─── SOURCE DATA
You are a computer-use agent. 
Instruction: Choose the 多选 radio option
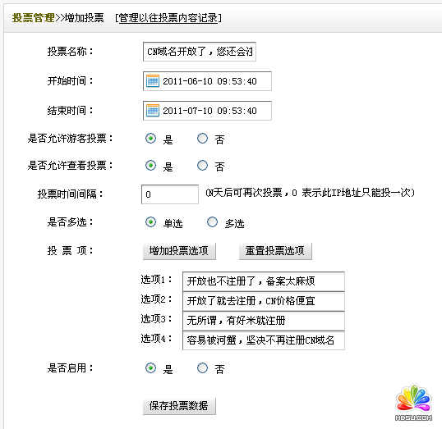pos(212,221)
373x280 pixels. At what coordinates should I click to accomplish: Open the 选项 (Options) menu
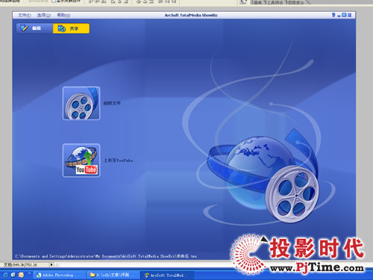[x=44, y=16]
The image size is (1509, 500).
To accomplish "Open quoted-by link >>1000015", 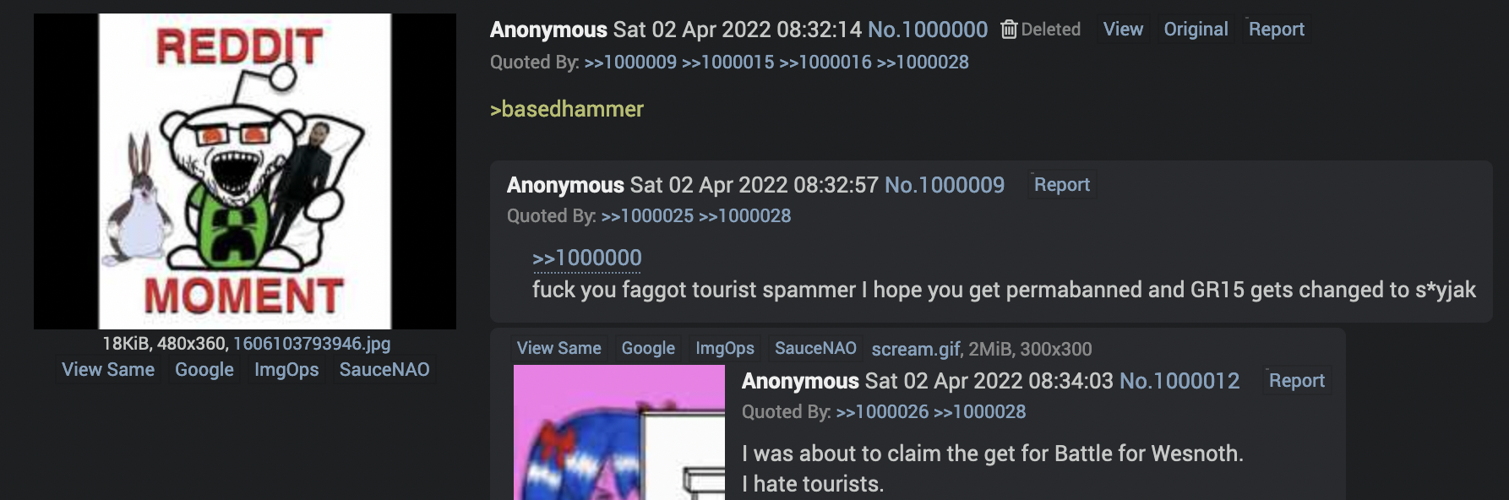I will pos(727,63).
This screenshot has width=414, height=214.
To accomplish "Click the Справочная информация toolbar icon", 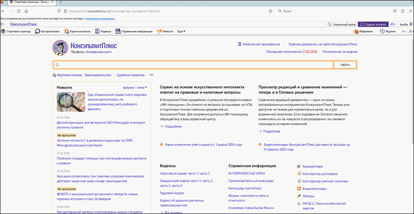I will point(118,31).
──────
─── SOURCE DATA
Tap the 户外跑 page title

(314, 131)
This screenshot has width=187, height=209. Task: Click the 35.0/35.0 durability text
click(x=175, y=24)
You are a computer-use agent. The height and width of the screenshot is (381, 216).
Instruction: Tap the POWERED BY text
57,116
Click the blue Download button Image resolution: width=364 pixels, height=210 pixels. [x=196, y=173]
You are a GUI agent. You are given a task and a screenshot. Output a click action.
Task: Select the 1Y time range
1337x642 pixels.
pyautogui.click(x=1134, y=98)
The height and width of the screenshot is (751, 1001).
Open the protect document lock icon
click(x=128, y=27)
──────
─── SOURCE DATA
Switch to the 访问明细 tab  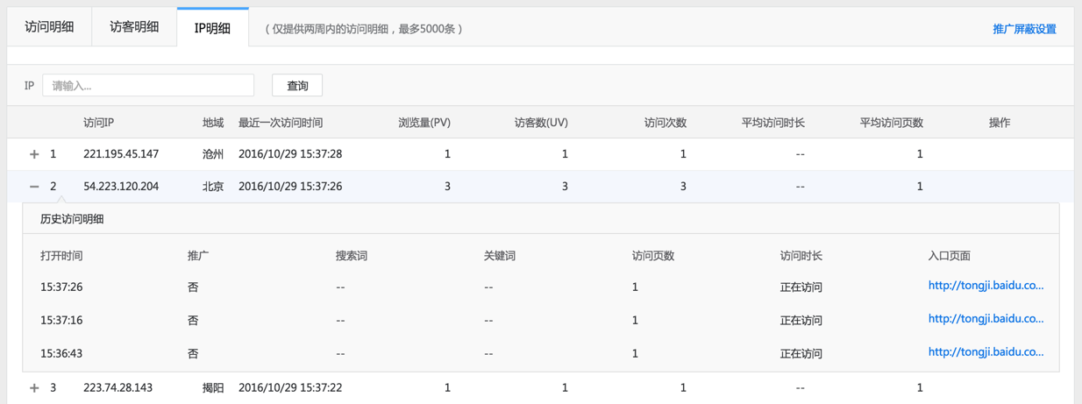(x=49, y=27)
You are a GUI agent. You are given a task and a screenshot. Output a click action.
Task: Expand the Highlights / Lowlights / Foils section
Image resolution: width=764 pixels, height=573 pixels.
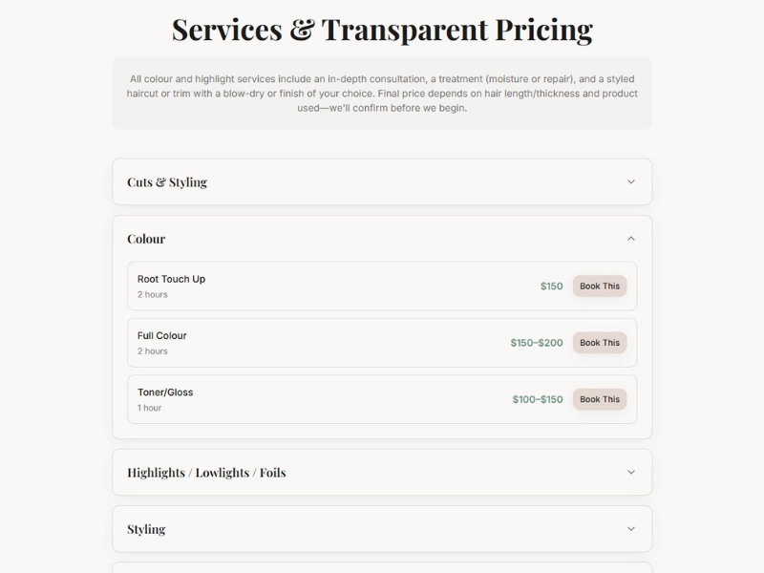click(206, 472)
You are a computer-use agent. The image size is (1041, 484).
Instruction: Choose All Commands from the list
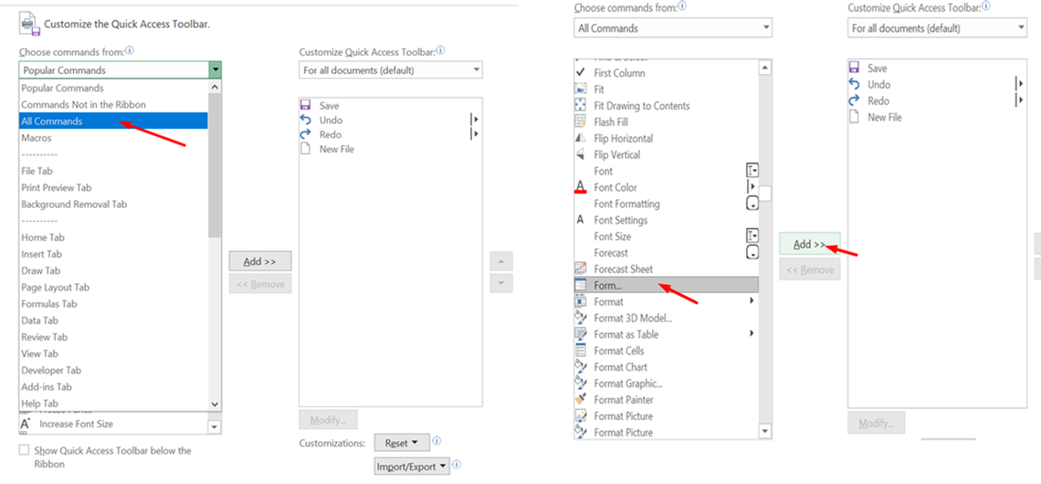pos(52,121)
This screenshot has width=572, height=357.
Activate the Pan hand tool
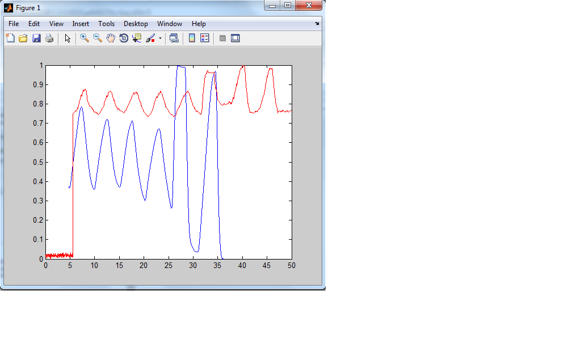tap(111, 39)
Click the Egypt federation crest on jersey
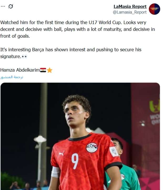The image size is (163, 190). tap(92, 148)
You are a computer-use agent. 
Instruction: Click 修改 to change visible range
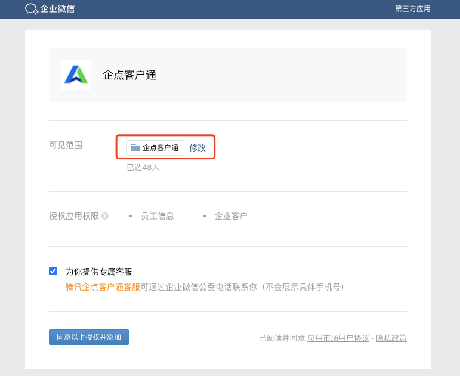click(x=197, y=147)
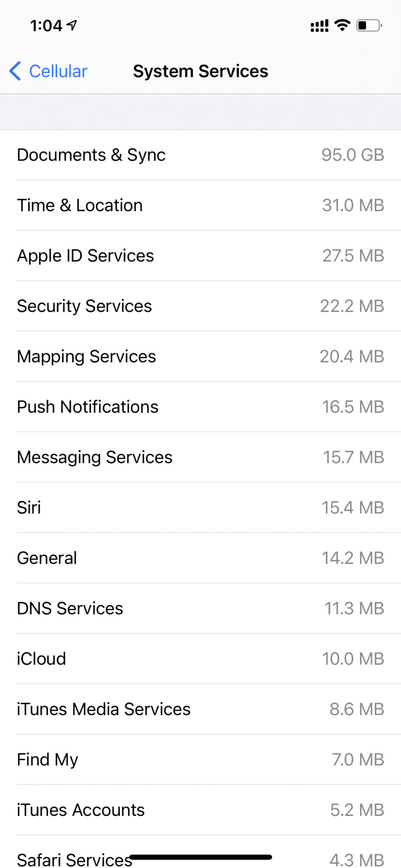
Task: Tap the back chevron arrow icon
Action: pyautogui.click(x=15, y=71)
──────
▶ [WORK REQUIRED]: The answer should be a number alone: the count of lines in the records that hold the word "computer".

▶ [ANSWER BOX]: 4